The sensing transistor (SENT) may be connected between the first node N1 of the driving transistor (DRT) and a reference voltage line (RVL) that supplies a reference voltage (VREF), and is turned on by receiving a sensing signal (SENSE) that is a kind of scan signal by the gate node. The sensing transistor (SENT) is turned on by the sensing signal (SENSE) and applies the reference voltage (VREF) supplied through the reference voltage line (RVL) to the first node N1 of the driving transistor (DRT). Further, the sensing transistor (SENT) may also serve as a sensing path to allow the sensing configuration to sense a voltage of the first node N1 of the driving transistor (DRT).
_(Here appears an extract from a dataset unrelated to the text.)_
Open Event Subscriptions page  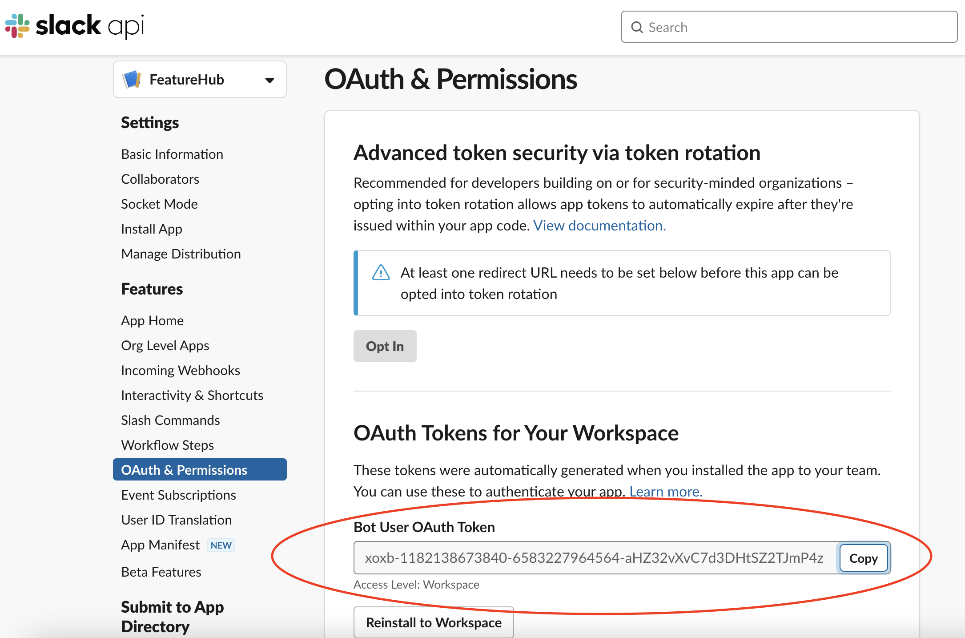(x=178, y=495)
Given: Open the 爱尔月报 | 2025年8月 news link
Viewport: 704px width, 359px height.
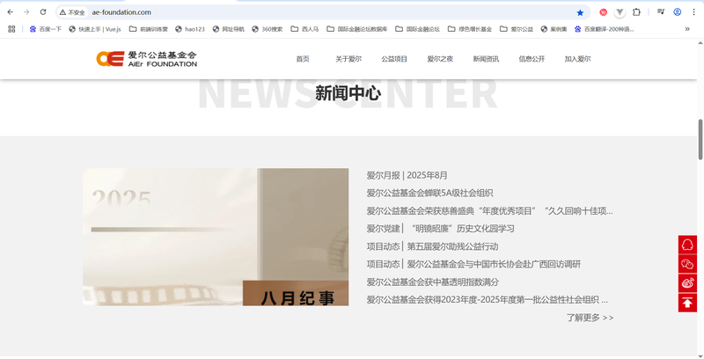Looking at the screenshot, I should [x=407, y=175].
Meanwhile, the scan signal (SCAN) and the sensing signal (SENSE) may be applied to the gate node of the switching transistor (SWT) and the gate node of the sensing transistor (SENT) through different gate lines, respectively. In some cases, the scan signal (SCAN) and the sensing signal (SENSE) may be the same signal and may be applied to the gate node of the switching transistor (SWT) and the gate node of the sensing transistor (SENT) through the same gate line.
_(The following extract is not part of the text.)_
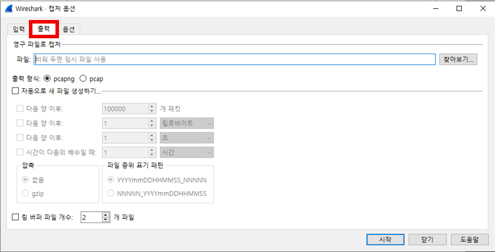Open the 초 time unit dropdown

[x=186, y=138]
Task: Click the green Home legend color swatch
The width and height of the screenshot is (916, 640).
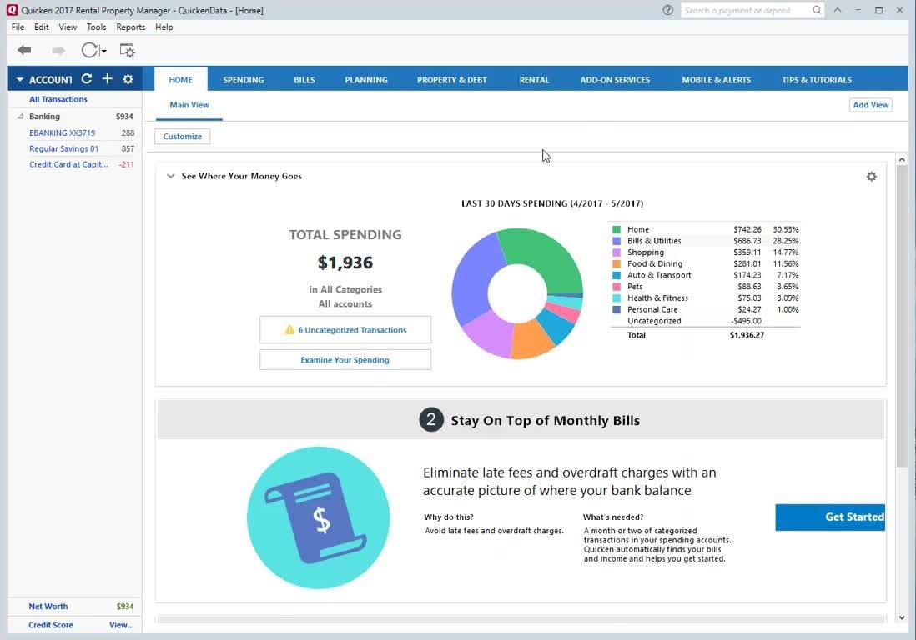Action: (x=617, y=229)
In order to control the sensing driving, that is, in order to control a voltage applying state of the first node N1 of the driving transistor DRT within the sub-pixel (SP), the organic light emitting display device 100 according to the present embodiments may include a sampling switch (SW). Through the sampling switch (SW), one end (Nc) of the reference voltage line (RVL) may be connected to a reference voltage supply node (Na) or a node (Nb) of the ADC 310.
The reference voltage line (RVL) basically corresponds to a line that supplies the reference voltage (VREF) to the first node N1 of the driving transistor (DRT) through the sensing transistor (SENT). Meanwhile, a line capacitor (Cline) is formed on the reference voltage line (RVL), and the ADC 310 senses a voltage charged in the line capacitor (Cline) on the reference voltage line (RVL) when it is needed. Accordingly, hereinafter, the reference voltage line (RVL) is also referred to as a sensing line.
For example, one reference voltage line (RVL) may be arranged on every one sub-pixel column or every two or more sub-pixel columns.
For example, when one pixel consists of four sub-pixels (red, white, green, and blue sub-pixels), one reference voltage line (RVL) may be arranged on every one pixel column.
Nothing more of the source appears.